Passage provided:
§

A hand-painted sign and makeshift barriers cut off access to Hecelchakán, some 70 km to the north of the state capital Campeche. Photo: Milenio

It is Mexico, but at the same time, it is an independent territory, and locals have decided not to grant access to anyone.

Just over 200 communities on the border between Campeche and Yucatan have been locked up in their small settlements for two months. The rallying cry is that “nobody enter or leave.” Not until the contingency is lifted.

So it is common for motorists to find roadblocks along the 178 kilometers of highway that connects Campeche and Yucatan.

Stones, branches, orange cones, fences, trunks, tarps and even innertubes are gathered to block outsiders

The lack of nearby hospitals and the absence of a vaccine against COVID-19 helped trigger this reaction to the coronavirus crisis.

Service providers such as bricklayers, plumbers, cooks, nurses and even delivery men who used to come in to bring potatoes, soft drinks, vegetables or bread, are not exempt.

At first, the blockades were guarded by people for 24 hours. Over time, the sentries returned home, but the barricades remain.

For groceries, only a group of five people, mostly men, are allowed out. They have shopping lists from everyone in their community.

Purchases are made in supply centers, warehouses and stores and the trip lasts all day, Milenio reports.

On their return, their vehicle is disinfected and, one by one, the groceries are sprayed for any possible virus.

Inhabitants told a reporter that they will not come out of isolation until the infections stop, and they are considering not even allowing rural school teachers in once school is back in session.

§

Supplied material:
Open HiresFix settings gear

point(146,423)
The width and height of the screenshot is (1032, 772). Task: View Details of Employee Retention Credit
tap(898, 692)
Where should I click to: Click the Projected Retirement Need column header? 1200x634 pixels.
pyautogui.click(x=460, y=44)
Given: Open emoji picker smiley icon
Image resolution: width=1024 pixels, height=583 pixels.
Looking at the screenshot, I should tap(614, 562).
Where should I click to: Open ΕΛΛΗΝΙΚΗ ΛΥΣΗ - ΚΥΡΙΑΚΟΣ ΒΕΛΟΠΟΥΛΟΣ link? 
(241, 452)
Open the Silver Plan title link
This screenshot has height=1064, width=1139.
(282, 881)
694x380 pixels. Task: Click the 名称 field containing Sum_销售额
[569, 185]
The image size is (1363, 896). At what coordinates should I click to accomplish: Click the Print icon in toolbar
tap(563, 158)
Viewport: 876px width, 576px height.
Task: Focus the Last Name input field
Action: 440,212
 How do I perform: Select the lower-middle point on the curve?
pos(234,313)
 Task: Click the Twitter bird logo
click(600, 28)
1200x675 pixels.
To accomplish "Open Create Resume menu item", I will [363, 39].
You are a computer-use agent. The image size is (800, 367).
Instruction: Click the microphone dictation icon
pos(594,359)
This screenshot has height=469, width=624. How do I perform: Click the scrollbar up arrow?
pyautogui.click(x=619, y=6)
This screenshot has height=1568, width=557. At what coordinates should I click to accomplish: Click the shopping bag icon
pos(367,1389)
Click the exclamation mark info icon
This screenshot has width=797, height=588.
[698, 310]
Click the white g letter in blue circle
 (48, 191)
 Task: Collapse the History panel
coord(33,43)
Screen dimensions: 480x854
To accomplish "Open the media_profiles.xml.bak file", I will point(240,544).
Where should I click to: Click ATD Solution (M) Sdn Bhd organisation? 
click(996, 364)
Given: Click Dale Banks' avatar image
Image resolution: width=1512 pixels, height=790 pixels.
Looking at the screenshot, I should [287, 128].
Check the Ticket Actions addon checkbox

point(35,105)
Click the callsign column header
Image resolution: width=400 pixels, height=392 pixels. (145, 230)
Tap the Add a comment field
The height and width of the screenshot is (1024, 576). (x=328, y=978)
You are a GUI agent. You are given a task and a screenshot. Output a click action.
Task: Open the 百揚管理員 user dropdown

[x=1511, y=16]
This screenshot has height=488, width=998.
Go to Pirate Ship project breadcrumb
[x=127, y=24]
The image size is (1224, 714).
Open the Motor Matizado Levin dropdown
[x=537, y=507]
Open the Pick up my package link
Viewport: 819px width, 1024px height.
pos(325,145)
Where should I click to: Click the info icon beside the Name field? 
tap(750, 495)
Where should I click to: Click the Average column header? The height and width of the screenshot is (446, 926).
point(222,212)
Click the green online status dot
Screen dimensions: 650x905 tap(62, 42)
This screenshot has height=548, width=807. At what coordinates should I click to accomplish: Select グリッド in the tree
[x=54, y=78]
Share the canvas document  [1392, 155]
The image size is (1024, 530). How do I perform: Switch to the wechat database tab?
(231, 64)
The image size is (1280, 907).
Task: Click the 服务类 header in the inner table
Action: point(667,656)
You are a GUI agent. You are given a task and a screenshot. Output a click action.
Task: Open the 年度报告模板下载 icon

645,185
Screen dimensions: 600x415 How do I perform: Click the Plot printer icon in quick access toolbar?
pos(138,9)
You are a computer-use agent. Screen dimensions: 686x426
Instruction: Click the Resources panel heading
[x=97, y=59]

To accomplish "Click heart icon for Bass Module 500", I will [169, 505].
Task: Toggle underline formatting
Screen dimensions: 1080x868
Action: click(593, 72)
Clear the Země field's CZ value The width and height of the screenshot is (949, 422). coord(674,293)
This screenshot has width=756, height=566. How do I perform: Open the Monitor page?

§

Check your understanding:
A) According to the article, how many people from a community are allowed out to buy groceries?
B) Repeat the article's text starting with "At first, the" and going on through "in their community.".
C) What does the article give as the reasons these communities reacted to the coronavirus crisis by blocking outsiders?
You won't need the items for any of this.

Task results:
A) A group of five people, mostly men, is allowed out.

B)
At first, the blockades were guarded by people for 24 hours. Over time, the sentries returned home, but the barricades remain.

For groceries, only a group of five people, mostly men, are allowed out. They have shopping lists from everyone in their community.

C) The article says the lack of nearby hospitals and the absence of a vaccine against COVID-19 helped trigger this reaction.